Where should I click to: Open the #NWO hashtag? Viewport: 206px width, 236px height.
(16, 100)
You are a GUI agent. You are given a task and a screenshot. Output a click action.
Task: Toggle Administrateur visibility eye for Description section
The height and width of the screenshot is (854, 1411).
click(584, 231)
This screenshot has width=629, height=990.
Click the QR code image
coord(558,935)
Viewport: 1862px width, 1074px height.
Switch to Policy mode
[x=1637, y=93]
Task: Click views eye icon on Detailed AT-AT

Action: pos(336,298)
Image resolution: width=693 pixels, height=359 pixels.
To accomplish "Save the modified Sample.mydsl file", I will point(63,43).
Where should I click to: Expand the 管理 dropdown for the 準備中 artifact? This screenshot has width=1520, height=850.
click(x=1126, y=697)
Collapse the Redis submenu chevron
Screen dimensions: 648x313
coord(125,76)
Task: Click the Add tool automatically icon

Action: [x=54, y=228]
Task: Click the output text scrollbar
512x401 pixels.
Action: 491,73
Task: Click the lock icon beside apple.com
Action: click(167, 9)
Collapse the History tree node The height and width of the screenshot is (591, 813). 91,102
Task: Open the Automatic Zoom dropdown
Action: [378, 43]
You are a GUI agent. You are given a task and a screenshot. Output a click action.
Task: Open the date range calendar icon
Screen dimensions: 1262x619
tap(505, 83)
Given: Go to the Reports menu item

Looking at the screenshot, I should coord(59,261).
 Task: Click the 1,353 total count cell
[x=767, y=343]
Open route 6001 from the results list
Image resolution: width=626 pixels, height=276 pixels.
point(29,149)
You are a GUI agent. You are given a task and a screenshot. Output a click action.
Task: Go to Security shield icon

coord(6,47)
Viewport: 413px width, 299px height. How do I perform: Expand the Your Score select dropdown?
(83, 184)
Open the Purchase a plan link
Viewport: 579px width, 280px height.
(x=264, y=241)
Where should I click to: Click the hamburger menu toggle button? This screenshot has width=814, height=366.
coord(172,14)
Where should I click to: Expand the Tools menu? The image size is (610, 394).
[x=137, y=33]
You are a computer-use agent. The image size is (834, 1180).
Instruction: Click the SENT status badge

+===+

▶ [PROMPT]
When you repeat the data, keep each line exactly as given.

▶ [ANSWER SECTION]
Where should I click to: Open the #NWO hashtag? Viewport: 206px width, 236px height.
(16, 100)
You are a GUI agent. You are given a task and a screenshot. Output a click action.
Task: Toggle Administrateur visibility eye for Description section
The height and width of the screenshot is (854, 1411).
click(584, 231)
This screenshot has width=629, height=990.
Click the QR code image
coord(558,935)
Viewport: 1862px width, 1074px height.
Switch to Policy mode
[x=1637, y=93]
Task: Click views eye icon on Detailed AT-AT

Action: pos(336,298)
Image resolution: width=693 pixels, height=359 pixels.
To accomplish "Save the modified Sample.mydsl file", I will point(63,43).
Where should I click to: Expand the 管理 dropdown for the 準備中 artifact? This screenshot has width=1520, height=850.
click(x=1126, y=697)
Collapse the Redis submenu chevron
Screen dimensions: 648x313
coord(125,76)
Task: Click the Add tool automatically icon

Action: [x=54, y=228]
Task: Click the output text scrollbar
512x401 pixels.
Action: 491,73
Task: Click the lock icon beside apple.com
Action: click(167, 9)
Collapse the History tree node The height and width of the screenshot is (591, 813). 91,102
Task: Open the Automatic Zoom dropdown
Action: [378, 43]
You are a GUI agent. You are given a task and a screenshot. Output a click action.
Task: Open the date range calendar icon
Screen dimensions: 1262x619
tap(505, 83)
Given: Go to the Reports menu item

Looking at the screenshot, I should coord(59,261).
 Task: Click the 1,353 total count cell
[x=767, y=343]
Open route 6001 from the results list
Image resolution: width=626 pixels, height=276 pixels.
point(29,149)
You are a GUI agent. You are given a task and a screenshot. Output a click action.
Task: Go to Security shield icon

coord(6,47)
Viewport: 413px width, 299px height. How do I perform: Expand the Your Score select dropdown?
(83, 184)
Open the Purchase a plan link
Viewport: 579px width, 280px height.
(x=264, y=241)
Where should I click to: Click the hamburger menu toggle button? This screenshot has width=814, height=366.
coord(172,14)
Where should I click to: Expand the Tools menu? The image size is (610, 394).
[x=137, y=33]
You are a computer-use agent. The image size is (834, 1180).
Instruction: Click the SENT status badge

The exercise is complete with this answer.